Render the lines below as a Markdown table, starting at the line containing "You are a GUI" and ending at the line containing "Image resolution: width=576". Use a No. column to number them and a Text column for each line, and leave out blank lines.
### INFORMATION SHOWN
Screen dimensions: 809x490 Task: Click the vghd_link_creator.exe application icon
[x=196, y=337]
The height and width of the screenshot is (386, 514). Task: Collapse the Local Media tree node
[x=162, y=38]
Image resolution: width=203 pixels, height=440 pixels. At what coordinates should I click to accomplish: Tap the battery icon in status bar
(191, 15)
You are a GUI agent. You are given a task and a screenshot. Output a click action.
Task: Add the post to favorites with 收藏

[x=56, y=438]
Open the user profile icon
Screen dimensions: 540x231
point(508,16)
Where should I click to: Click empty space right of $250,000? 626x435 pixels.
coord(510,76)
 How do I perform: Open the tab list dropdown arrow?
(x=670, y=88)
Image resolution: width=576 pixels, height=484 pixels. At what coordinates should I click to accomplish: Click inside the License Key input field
######
### INFORMATION SHOWN
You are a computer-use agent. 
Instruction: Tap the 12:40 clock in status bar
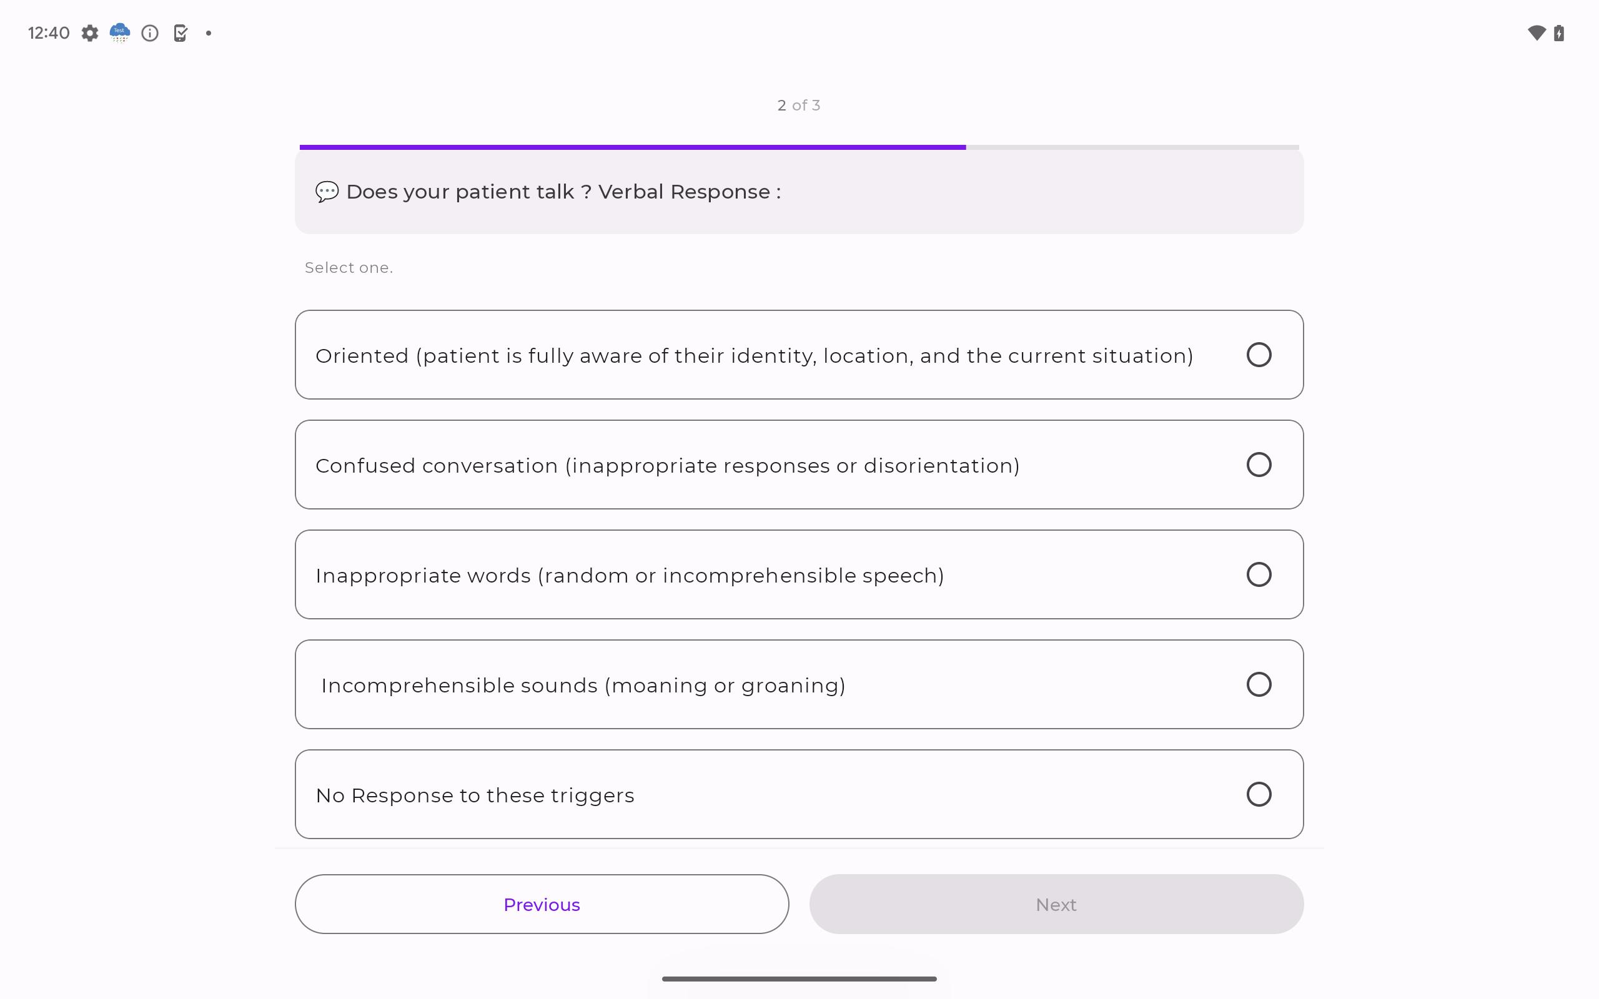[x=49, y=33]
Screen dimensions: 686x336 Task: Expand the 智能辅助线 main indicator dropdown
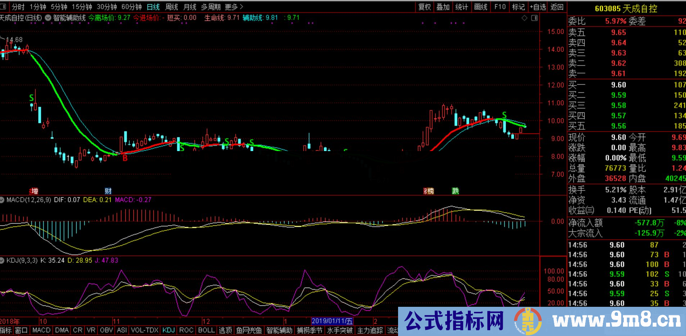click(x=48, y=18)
######
*ANSWER TO THE PROBLEM*:
| No. | Text |
|---|---|
| 1 | You are a GUI agent. You are given a task and a screenshot. Output a click action. |
| 2 | Task: Add the post to favorites with 收藏 |
| 3 | [x=56, y=438] |
| 4 | Open the user profile icon |
| 5 | Screen dimensions: 540x231 |
| 6 | point(508,16) |
| 7 | Where should I click to: Click empty space right of $250,000? 626x435 pixels. |
| 8 | coord(510,76) |
| 9 |  How do I perform: Open the tab list dropdown arrow? |
| 10 | (x=670, y=88) |
| 11 | Image resolution: width=576 pixels, height=484 pixels. At what coordinates should I click to accomplish: Click inside the License Key input field |